Exercise goal
This task calls for every line of the material to be output verbatim.

Data section

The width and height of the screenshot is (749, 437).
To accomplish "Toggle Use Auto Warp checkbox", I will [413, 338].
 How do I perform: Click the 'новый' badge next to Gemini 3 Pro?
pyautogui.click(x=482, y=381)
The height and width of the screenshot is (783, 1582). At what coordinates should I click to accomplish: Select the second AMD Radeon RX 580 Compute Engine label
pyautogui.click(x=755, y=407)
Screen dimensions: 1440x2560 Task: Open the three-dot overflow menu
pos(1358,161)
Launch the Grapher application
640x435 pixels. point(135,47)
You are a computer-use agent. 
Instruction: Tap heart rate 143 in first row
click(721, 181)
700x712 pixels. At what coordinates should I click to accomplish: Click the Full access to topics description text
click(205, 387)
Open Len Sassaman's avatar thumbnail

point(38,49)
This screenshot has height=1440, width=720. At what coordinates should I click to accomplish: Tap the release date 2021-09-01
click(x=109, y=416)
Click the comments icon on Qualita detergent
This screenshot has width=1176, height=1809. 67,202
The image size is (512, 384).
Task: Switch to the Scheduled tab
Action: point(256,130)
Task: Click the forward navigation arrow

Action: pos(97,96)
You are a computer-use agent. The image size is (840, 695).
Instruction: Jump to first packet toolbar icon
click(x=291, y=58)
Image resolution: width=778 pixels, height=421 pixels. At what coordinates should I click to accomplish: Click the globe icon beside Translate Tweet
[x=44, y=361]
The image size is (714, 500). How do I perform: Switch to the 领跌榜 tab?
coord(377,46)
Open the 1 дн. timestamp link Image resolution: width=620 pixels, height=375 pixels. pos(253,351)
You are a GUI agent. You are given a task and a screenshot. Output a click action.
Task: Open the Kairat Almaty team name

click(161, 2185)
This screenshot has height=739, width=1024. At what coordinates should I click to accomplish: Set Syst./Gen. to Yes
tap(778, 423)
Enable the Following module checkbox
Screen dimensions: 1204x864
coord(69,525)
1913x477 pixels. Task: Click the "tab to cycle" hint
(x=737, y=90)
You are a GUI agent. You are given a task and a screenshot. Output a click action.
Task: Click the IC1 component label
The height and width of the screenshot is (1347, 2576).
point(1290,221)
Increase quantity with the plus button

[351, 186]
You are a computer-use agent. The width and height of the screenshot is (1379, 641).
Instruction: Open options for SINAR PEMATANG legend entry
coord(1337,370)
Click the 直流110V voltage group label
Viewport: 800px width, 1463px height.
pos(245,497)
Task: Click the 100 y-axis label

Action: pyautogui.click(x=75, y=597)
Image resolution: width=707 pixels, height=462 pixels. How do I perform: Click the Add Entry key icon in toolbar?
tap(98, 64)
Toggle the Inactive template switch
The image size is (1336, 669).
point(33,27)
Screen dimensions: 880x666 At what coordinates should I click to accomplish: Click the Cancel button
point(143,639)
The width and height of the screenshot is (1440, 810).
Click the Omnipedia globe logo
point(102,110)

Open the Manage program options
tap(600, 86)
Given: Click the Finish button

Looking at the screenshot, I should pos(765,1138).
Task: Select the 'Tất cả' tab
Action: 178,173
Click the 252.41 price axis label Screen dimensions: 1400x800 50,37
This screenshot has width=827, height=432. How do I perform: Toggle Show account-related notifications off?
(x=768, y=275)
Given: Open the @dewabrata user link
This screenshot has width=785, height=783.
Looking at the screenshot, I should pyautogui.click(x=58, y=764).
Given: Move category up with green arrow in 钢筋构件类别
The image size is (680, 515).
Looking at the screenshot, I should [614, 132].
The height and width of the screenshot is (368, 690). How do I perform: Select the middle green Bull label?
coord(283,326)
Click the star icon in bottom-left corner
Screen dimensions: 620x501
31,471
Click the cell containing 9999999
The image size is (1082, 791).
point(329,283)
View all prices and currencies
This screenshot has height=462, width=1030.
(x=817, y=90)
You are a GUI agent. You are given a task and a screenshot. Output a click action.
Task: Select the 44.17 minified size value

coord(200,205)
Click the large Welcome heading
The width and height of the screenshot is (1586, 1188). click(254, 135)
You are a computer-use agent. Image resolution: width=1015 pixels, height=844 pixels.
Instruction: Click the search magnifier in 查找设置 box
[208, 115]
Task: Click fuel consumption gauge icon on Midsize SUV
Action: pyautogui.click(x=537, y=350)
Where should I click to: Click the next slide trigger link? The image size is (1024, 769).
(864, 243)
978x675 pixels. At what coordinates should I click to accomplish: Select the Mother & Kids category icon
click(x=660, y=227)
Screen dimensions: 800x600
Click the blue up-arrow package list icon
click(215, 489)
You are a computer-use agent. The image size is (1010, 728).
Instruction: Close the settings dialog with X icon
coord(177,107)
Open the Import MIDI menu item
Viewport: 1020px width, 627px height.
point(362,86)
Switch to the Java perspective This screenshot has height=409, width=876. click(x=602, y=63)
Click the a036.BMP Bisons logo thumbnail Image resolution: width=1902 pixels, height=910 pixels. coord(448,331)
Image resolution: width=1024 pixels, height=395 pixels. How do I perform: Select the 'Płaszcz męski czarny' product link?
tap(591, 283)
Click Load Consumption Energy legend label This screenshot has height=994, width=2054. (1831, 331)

Response below
The width and height of the screenshot is (749, 437).
To accomplish "Toggle Use Auto Warp checkbox", I will [413, 338].
 How do I perform: Click the 'новый' badge next to Gemini 3 Pro?
pyautogui.click(x=482, y=381)
The height and width of the screenshot is (783, 1582). At what coordinates should I click to accomplish: Select the second AMD Radeon RX 580 Compute Engine label
pyautogui.click(x=755, y=407)
Screen dimensions: 1440x2560 Task: Open the three-dot overflow menu
pos(1358,161)
Launch the Grapher application
640x435 pixels. point(135,47)
You are a computer-use agent. 
Instruction: Tap heart rate 143 in first row
click(721, 181)
700x712 pixels. At what coordinates should I click to accomplish: Click the Full access to topics description text
click(205, 387)
Open Len Sassaman's avatar thumbnail

point(38,49)
This screenshot has height=1440, width=720. At what coordinates should I click to accomplish: Tap the release date 2021-09-01
click(x=109, y=416)
Click the comments icon on Qualita detergent
This screenshot has width=1176, height=1809. 67,202
The image size is (512, 384).
Task: Switch to the Scheduled tab
Action: point(256,130)
Task: Click the forward navigation arrow

Action: pos(97,96)
You are a computer-use agent. The image size is (840, 695).
Instruction: Jump to first packet toolbar icon
click(x=291, y=58)
Image resolution: width=778 pixels, height=421 pixels. At what coordinates should I click to accomplish: Click the globe icon beside Translate Tweet
[x=44, y=361]
The image size is (714, 500). How do I perform: Switch to the 领跌榜 tab?
coord(377,46)
Open the 1 дн. timestamp link Image resolution: width=620 pixels, height=375 pixels. pos(253,351)
You are a GUI agent. You are given a task and a screenshot. Output a click action.
Task: Open the Kairat Almaty team name

click(161, 2185)
This screenshot has height=739, width=1024. At what coordinates should I click to accomplish: Set Syst./Gen. to Yes
tap(778, 423)
Enable the Following module checkbox
Screen dimensions: 1204x864
coord(69,525)
1913x477 pixels. Task: Click the "tab to cycle" hint
(x=737, y=90)
You are a GUI agent. You are given a task and a screenshot. Output a click action.
Task: Click the IC1 component label
The height and width of the screenshot is (1347, 2576).
point(1290,221)
Increase quantity with the plus button

[351, 186]
You are a computer-use agent. The width and height of the screenshot is (1379, 641).
Instruction: Open options for SINAR PEMATANG legend entry
coord(1337,370)
Click the 直流110V voltage group label
Viewport: 800px width, 1463px height.
pos(245,497)
Task: Click the 100 y-axis label

Action: pyautogui.click(x=75, y=597)
Image resolution: width=707 pixels, height=462 pixels. How do I perform: Click the Add Entry key icon in toolbar?
tap(98, 64)
Toggle the Inactive template switch
The image size is (1336, 669).
point(33,27)
Screen dimensions: 880x666 At what coordinates should I click to accomplish: Click the Cancel button
point(143,639)
The width and height of the screenshot is (1440, 810).
Click the Omnipedia globe logo
point(102,110)

Open the Manage program options
tap(600, 86)
Given: Click the Finish button

Looking at the screenshot, I should pos(765,1138).
Task: Select the 'Tất cả' tab
Action: 178,173
Click the 252.41 price axis label Screen dimensions: 1400x800 50,37
This screenshot has width=827, height=432. How do I perform: Toggle Show account-related notifications off?
(x=768, y=275)
Given: Open the @dewabrata user link
This screenshot has width=785, height=783.
Looking at the screenshot, I should pyautogui.click(x=58, y=764).
Given: Move category up with green arrow in 钢筋构件类别
The image size is (680, 515).
Looking at the screenshot, I should [614, 132].
The height and width of the screenshot is (368, 690). How do I perform: Select the middle green Bull label?
coord(283,326)
Click the star icon in bottom-left corner
Screen dimensions: 620x501
31,471
Click the cell containing 9999999
The image size is (1082, 791).
point(329,283)
View all prices and currencies
This screenshot has height=462, width=1030.
(x=817, y=90)
You are a GUI agent. You are given a task and a screenshot. Output a click action.
Task: Select the 44.17 minified size value

coord(200,205)
Click the large Welcome heading
The width and height of the screenshot is (1586, 1188). click(254, 135)
You are a computer-use agent. Image resolution: width=1015 pixels, height=844 pixels.
Instruction: Click the search magnifier in 查找设置 box
[208, 115]
Task: Click fuel consumption gauge icon on Midsize SUV
Action: pyautogui.click(x=537, y=350)
Where should I click to: Click the next slide trigger link? The image size is (1024, 769).
(864, 243)
978x675 pixels. At what coordinates should I click to accomplish: Select the Mother & Kids category icon
click(x=660, y=227)
Screen dimensions: 800x600
Click the blue up-arrow package list icon
click(215, 489)
You are a computer-use agent. The image size is (1010, 728).
Instruction: Close the settings dialog with X icon
coord(177,107)
Open the Import MIDI menu item
Viewport: 1020px width, 627px height.
point(362,86)
Switch to the Java perspective This screenshot has height=409, width=876. click(x=602, y=63)
Click the a036.BMP Bisons logo thumbnail Image resolution: width=1902 pixels, height=910 pixels. coord(448,331)
Image resolution: width=1024 pixels, height=395 pixels. How do I perform: Select the 'Płaszcz męski czarny' product link?
tap(591, 283)
Click Load Consumption Energy legend label This screenshot has height=994, width=2054. (1831, 331)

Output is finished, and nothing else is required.